» Activity
Each record should be given back exactly, with none missing.

» Input

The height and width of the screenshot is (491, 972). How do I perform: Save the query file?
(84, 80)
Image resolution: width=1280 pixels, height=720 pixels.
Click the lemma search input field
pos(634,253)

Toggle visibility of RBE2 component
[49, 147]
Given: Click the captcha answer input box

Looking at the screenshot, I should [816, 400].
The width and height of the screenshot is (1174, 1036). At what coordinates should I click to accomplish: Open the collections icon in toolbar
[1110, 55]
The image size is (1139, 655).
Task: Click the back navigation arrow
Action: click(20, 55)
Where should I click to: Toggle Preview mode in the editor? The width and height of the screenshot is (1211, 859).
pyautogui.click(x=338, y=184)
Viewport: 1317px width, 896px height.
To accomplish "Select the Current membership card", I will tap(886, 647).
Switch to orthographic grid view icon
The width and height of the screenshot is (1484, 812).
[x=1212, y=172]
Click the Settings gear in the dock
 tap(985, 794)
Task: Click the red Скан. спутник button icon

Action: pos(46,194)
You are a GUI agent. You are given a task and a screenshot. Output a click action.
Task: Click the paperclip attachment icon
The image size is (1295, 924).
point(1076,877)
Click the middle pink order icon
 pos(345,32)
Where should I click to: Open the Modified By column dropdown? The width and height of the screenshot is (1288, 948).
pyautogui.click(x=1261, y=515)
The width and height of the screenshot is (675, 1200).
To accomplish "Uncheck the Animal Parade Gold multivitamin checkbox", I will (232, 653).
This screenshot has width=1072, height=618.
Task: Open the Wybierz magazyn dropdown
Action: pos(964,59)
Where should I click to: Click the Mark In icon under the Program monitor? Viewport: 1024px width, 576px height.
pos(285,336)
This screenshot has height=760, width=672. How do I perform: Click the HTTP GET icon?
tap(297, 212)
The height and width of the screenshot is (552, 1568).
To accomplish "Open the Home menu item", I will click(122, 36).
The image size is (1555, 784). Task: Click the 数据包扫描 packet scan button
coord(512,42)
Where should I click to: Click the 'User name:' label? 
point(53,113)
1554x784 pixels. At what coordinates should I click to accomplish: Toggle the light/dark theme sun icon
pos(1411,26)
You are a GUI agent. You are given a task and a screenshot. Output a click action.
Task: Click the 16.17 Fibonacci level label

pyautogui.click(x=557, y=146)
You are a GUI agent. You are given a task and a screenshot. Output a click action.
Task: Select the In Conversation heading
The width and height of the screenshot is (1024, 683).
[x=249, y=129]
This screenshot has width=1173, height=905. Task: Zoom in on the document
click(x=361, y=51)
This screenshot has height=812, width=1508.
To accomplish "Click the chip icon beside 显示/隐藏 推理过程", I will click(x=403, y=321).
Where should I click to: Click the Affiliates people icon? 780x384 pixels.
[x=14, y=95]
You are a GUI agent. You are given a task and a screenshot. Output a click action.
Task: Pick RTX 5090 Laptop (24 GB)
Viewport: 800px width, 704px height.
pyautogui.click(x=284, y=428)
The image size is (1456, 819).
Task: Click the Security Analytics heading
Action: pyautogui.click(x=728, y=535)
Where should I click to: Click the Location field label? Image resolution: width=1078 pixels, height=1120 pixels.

» Solution below
The height and width of the screenshot is (491, 972). How do I perform: Save the query file?
(84, 80)
Image resolution: width=1280 pixels, height=720 pixels.
Click the lemma search input field
pos(634,253)

Toggle visibility of RBE2 component
[49, 147]
Given: Click the captcha answer input box

Looking at the screenshot, I should [816, 400].
The width and height of the screenshot is (1174, 1036). At what coordinates should I click to accomplish: Open the collections icon in toolbar
[1110, 55]
The image size is (1139, 655).
Task: Click the back navigation arrow
Action: click(20, 55)
Where should I click to: Toggle Preview mode in the editor? The width and height of the screenshot is (1211, 859).
pyautogui.click(x=338, y=184)
Viewport: 1317px width, 896px height.
To accomplish "Select the Current membership card", I will tap(886, 647).
Switch to orthographic grid view icon
The width and height of the screenshot is (1484, 812).
[x=1212, y=172]
Click the Settings gear in the dock
 tap(985, 794)
Task: Click the red Скан. спутник button icon

Action: pos(46,194)
You are a GUI agent. You are given a task and a screenshot. Output a click action.
Task: Click the paperclip attachment icon
The image size is (1295, 924).
point(1076,877)
Click the middle pink order icon
 pos(345,32)
Where should I click to: Open the Modified By column dropdown? The width and height of the screenshot is (1288, 948).
pyautogui.click(x=1261, y=515)
The width and height of the screenshot is (675, 1200).
To accomplish "Uncheck the Animal Parade Gold multivitamin checkbox", I will (232, 653).
This screenshot has width=1072, height=618.
Task: Open the Wybierz magazyn dropdown
Action: pos(964,59)
Where should I click to: Click the Mark In icon under the Program monitor? Viewport: 1024px width, 576px height.
pos(285,336)
This screenshot has height=760, width=672. How do I perform: Click the HTTP GET icon?
tap(297, 212)
The height and width of the screenshot is (552, 1568).
To accomplish "Open the Home menu item", I will click(122, 36).
The image size is (1555, 784). Task: Click the 数据包扫描 packet scan button
coord(512,42)
Where should I click to: Click the 'User name:' label? 
point(53,113)
1554x784 pixels. At what coordinates should I click to accomplish: Toggle the light/dark theme sun icon
pos(1411,26)
You are a GUI agent. You are given a task and a screenshot. Output a click action.
Task: Click the 16.17 Fibonacci level label

pyautogui.click(x=557, y=146)
You are a GUI agent. You are given a task and a screenshot. Output a click action.
Task: Select the In Conversation heading
The width and height of the screenshot is (1024, 683).
[x=249, y=129]
This screenshot has width=1173, height=905. Task: Zoom in on the document
click(x=361, y=51)
This screenshot has height=812, width=1508.
To accomplish "Click the chip icon beside 显示/隐藏 推理过程", I will click(x=403, y=321).
Where should I click to: Click the Affiliates people icon? 780x384 pixels.
[x=14, y=95]
You are a GUI agent. You are given a task and a screenshot. Output a click action.
Task: Pick RTX 5090 Laptop (24 GB)
Viewport: 800px width, 704px height.
pyautogui.click(x=284, y=428)
The image size is (1456, 819).
Task: Click the Security Analytics heading
Action: pyautogui.click(x=728, y=535)
Where should I click to: Click the Location field label? Image resolution: width=1078 pixels, height=1120 pixels.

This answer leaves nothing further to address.